Unsurprisingly, the majority of HR service-centre staff/administrators (62%) reported that MSS reduced their workload, with a further 22% neutral and a mere 16% claiming it led to more work. Perhaps more eye-catching is the fact 69% of generalist managers also felt MSS was reducing their workload. "That's encouraging because otherwise HR might be seen to be dumping more work on managers," says Towers Perrin principal Hugh Shanks.

The research also looked at the change management activities provided by organisations when introducing MSS. Electronic communications/guides came out on top (87%) followed by written communication guides (83%), online training tutorials (71%), and classroom training (46%). A quarter went so far as to describe their level of change communication during roll-out as 'substantial', with only 16% putting their supporting communications at below moderate.

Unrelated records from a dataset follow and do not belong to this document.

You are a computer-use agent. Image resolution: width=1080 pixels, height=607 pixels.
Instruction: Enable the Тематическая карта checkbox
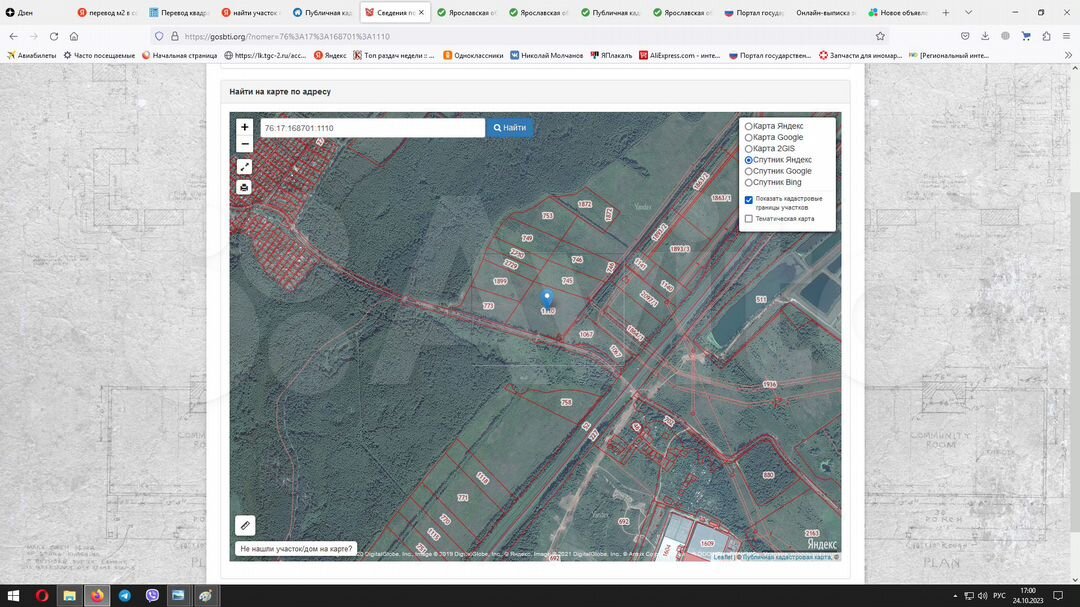[x=749, y=219]
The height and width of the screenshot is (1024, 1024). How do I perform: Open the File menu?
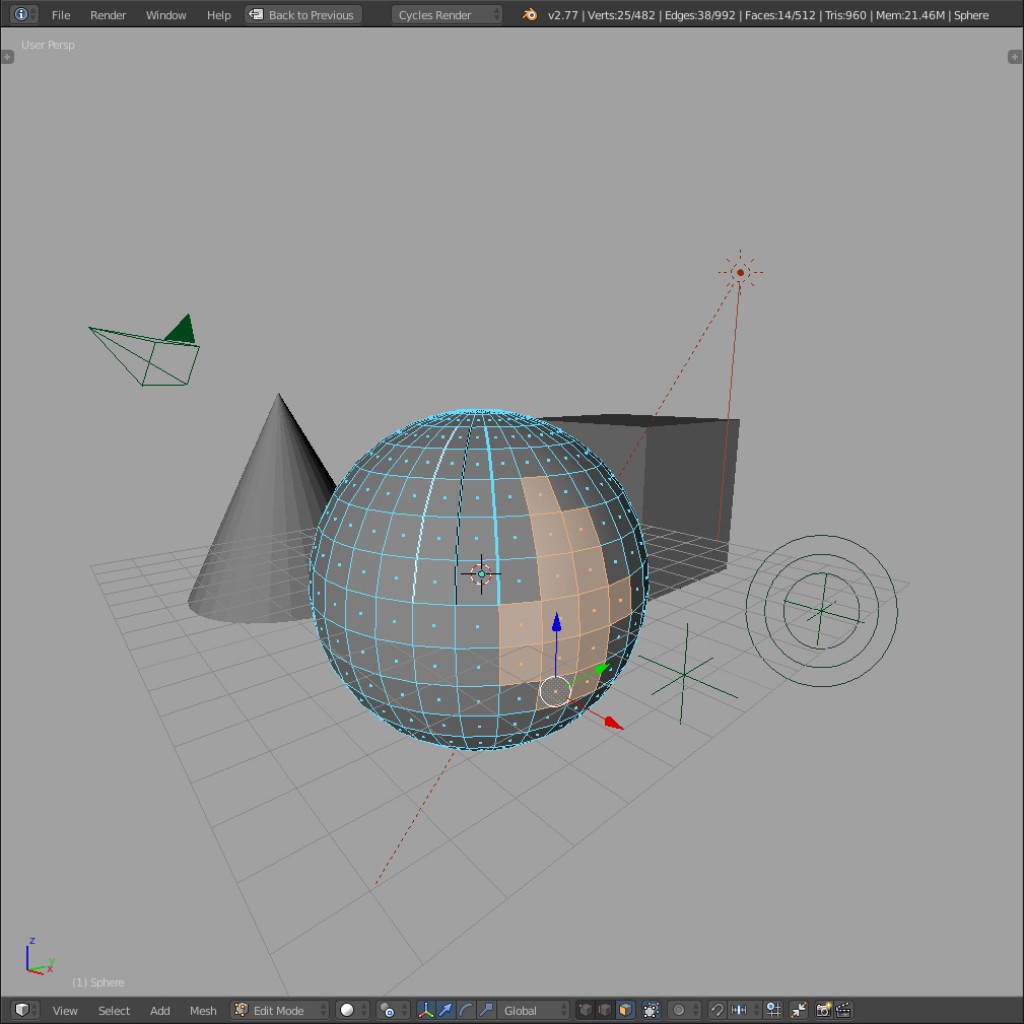pos(60,14)
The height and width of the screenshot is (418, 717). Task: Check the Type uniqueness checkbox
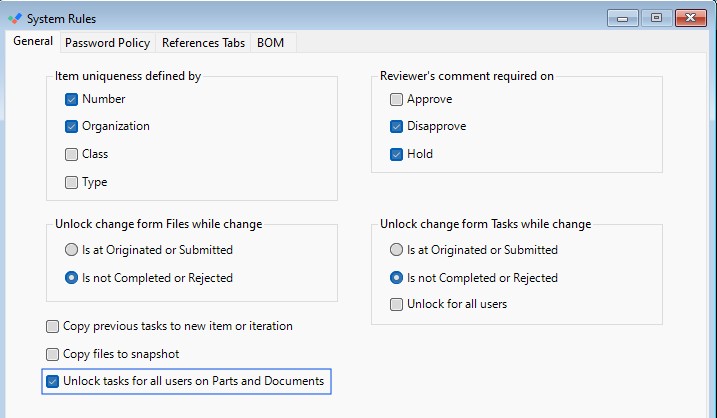[x=71, y=183]
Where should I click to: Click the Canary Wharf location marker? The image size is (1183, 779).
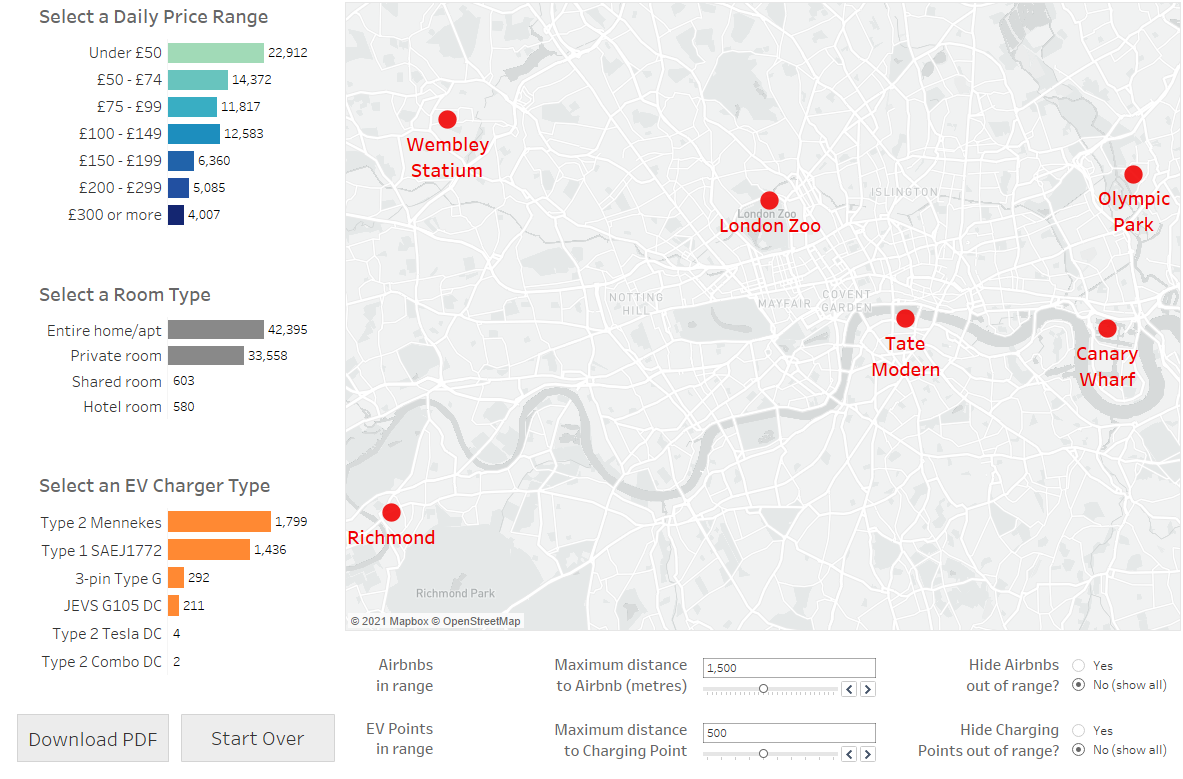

Common MSS applications among the surveyed employers were salary changes, transfers and promotions, changes in work status, terminations and changes in leave status.

Shanks adds that in order for MSS to have the greatest possible positive impact the system needs to be user-friendly and its roll-out should receive significant communications support. "Even more important," he adds, "is the way senior leaders get behind this. If the boss is a role model there's a much higher chance of success."

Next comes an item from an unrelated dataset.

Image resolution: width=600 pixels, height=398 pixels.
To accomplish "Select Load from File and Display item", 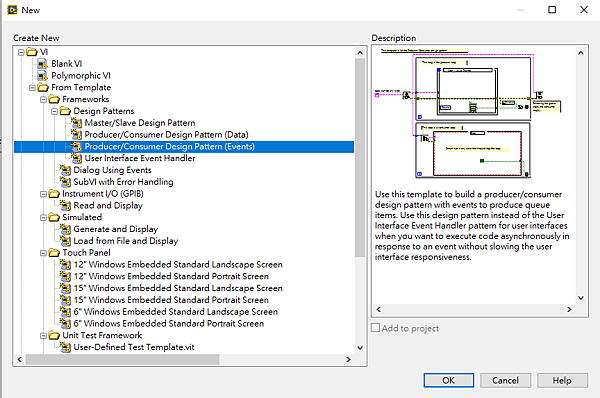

In 2003, Rotherham Metropolitan Borough Council formed a partnership with BT, called RBT (Connect), through which it has introduced one of the most advanced e-HR self-service systems of any local authority in the UK. Around a year after the launch of RBT, Rotherham added payroll ESS that allowed employees to change details such as their address, bank account information, contact numbers and next of kin.

Following this, self-service was extended to encompass sickness/absence data, with managers able to input information at source and reap the benefits. "They can see the patterns and trends on their desktop so they don't have to spend time sending off for reports," says the council's assistant chief executive, human resources, Phil Howe.

Collating and accessing information in this way gave the council a far clearer picture of the reasons behind absences. It looked at the posts with high levels of absence for anxiety/stress and musculoskeletal injury, considered job design and how else to respond. As a result, when anyone enters absence due to musculoskeletal injury, the system directly refers the absent party for physiotherapy with council injury management partner RehabWorks. In December 2008, the council announced that access to early evidence-based physiotherapy has reduced absence levels by as much as 31%, saving more than £350,000 annually.

Overall, across the borough absence has fallen from an average of 13.9 days in 2002/03 to 9.2 days. Automated reminder letters at set points during an employee's sickness absence have played a major part in this success.

Additionally, the e-HR system offers online forms for leavers, new starters and expenses. Reminder screens help the council meet its objectives - for example, highlighting preferred forms of transport. Take up for the new starters 'wizard' (a tutorial) is 99%. The wizards went live in January 2007 and old paper forms were withdrawn in April 2007, with paper only being accepted in the rare situations where managers cannot access the intranet. The new process has enabled the service-level agreement for the issue of contracts to be reduced from 15 to five days. Moreover, nearly 400 employees have taken up the option to switch to electronic payslips, further cutting paper costs.

Longer term, the council is considering making the system accessible to employees from home. The team is also working on self-service screens that will capture all employee contract changes, such as grades and hours. "The challenge continues to be to make the process as slick and intuitive as we can," says Howe.